● **INSTRUCTIONS FOR THE TASK**: Every entry must appear in the output exactly as it does here.

● **INFORMATION GIVEN**:
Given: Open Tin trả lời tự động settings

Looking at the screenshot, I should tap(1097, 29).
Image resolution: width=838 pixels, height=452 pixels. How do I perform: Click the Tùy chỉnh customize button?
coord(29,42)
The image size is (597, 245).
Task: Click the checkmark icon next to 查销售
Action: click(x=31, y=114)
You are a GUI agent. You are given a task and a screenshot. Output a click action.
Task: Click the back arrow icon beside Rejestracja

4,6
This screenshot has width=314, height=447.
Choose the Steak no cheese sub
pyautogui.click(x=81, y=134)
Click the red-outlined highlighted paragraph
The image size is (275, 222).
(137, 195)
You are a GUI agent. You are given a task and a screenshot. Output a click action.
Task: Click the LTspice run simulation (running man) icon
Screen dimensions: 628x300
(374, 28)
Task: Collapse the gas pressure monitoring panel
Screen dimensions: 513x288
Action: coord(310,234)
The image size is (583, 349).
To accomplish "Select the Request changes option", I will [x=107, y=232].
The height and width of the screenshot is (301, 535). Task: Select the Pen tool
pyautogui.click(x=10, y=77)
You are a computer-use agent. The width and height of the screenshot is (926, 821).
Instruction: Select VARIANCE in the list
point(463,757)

● **EXERCISE RESPONSE**:
Given: Open Tin trả lời tự động settings

Looking at the screenshot, I should tap(1097, 29).
Image resolution: width=838 pixels, height=452 pixels. How do I perform: Click the Tùy chỉnh customize button?
coord(29,42)
The image size is (597, 245).
Task: Click the checkmark icon next to 查销售
Action: click(x=31, y=114)
You are a GUI agent. You are given a task and a screenshot. Output a click action.
Task: Click the back arrow icon beside Rejestracja

4,6
This screenshot has width=314, height=447.
Choose the Steak no cheese sub
pyautogui.click(x=81, y=134)
Click the red-outlined highlighted paragraph
The image size is (275, 222).
(137, 195)
You are a GUI agent. You are given a task and a screenshot. Output a click action.
Task: Click the LTspice run simulation (running man) icon
Screen dimensions: 628x300
(374, 28)
Task: Collapse the gas pressure monitoring panel
Screen dimensions: 513x288
Action: coord(310,234)
The image size is (583, 349).
To accomplish "Select the Request changes option", I will [x=107, y=232].
The height and width of the screenshot is (301, 535). Task: Select the Pen tool
pyautogui.click(x=10, y=77)
You are a computer-use agent. The width and height of the screenshot is (926, 821).
Instruction: Select VARIANCE in the list
point(463,757)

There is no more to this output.